The disadvantages of the method for community genome size analyses are that the preparation time is longer and the resolution of bands will typically be lower when performing PFGE from viral DNA in plugs (depending on the thickness of the plug) compared to that achievable with DNA in solution prepared by protocol B (Steward 2001). The considerable advantage of the method is that the DNA appears to be more stable at 4° when embedded in agarose (many months) than when dissolved in buffer (up to a few days), so embedding is recommended for storing extracted viral DNA that will not be used right away. One of the authors (G. F. Steward) has observed that a high molecular weight PFGE standard embedded in agarose that was accidentally frozen on dry ice resulted in a banding pattern that was indistinguishable from that of parallel standard that had never been frozen. Freezing the plugs at –80°C may therefore be useful for long-term archiving of samples. Freezing is not recommended for samples that will be accessed more than once or twice, since repeated freezethaw cycles are likely to degrade the DNA.
Troubleshooting
Add agarose to SE buffer for a final concentration of 1.5% (wt/vol).
Melt the agarose in a microwave oven, then cool and maintain at 37°C in a water bath.
Warm the viral concentrate to 37°C in the water bath, then immediately mix with an equal volume of molten agarose and quickly transfer the mixture to casting molds.
Note
Casting in rectangular plug molds is preferred if the embedded DNA is to be analyzed by electrophoresis, since this results in plugs of uniform height and thickness that fit the wells without extensive trimming. Electrophoresis using plugs that are not uniform will result in bands with uneven intensity. Special rectangular plug molds for PFGE are available from BioRad. Alternatively, one can draw the molten mixture into a 1-cc syringe that has had the tip cut off, or simply pipette the mixture as drops onto a sheet of plastic wrap or Parafilm M®.

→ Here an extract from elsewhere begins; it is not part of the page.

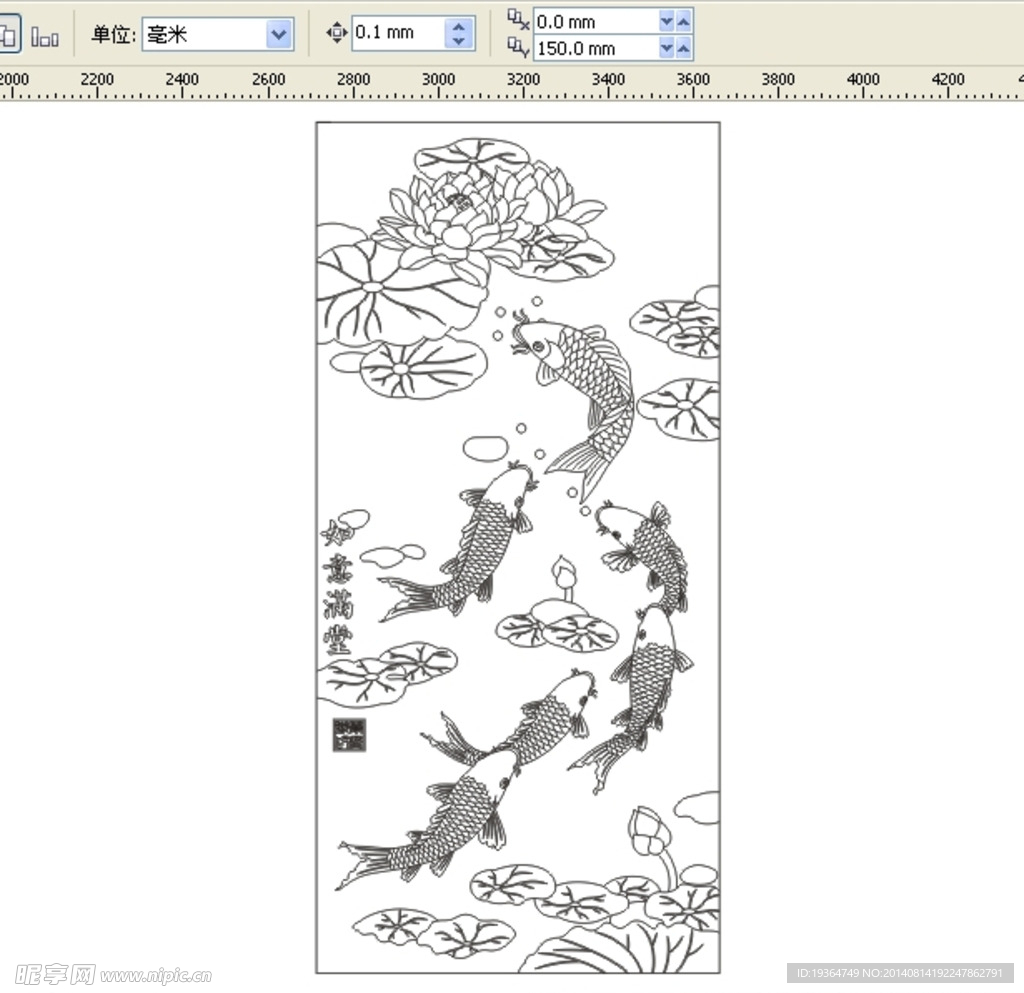Click the duplicate distance Y icon
The height and width of the screenshot is (993, 1024).
pyautogui.click(x=519, y=46)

Once the agarose has gelled, transfer the plug (or noodle from the syringe, or buttons from the parafilm), into a tube containing 5 volumes of lysis buffer amended with proteinase K (1 mg mL–1 final concentration).
Incubate at room temperature overnight.
18:00:00
Decant the lysis buffer, being careful not to lose the plugs.
Optional: Rinse the plugs twice, each time adding 25 volumes of fresh TE containing 1 mM PMSF, incubating for 1 h with gentle agitation, then decanting the rinse fluid.
01:00:00
Note
This step will inactivate the proteinase K, which is recommended if the DNA in the plug is to be further manipulated with enzymes (e.g., digestion with restriction endonucleases).
Rinse the plugs, add 50 volumes of fresh TE with no PMSF, incubate for 30 min. with gentle agitation, then decant the rinse fluid.
00:30:00
Once more, rinse the plugs, add 50 volumes of fresh TE with no PMSF, incubate for 30 min. with gentle agitation, then decant the rinse fluid.
00:30:00
Store the plugs at 4°C submerged in TE.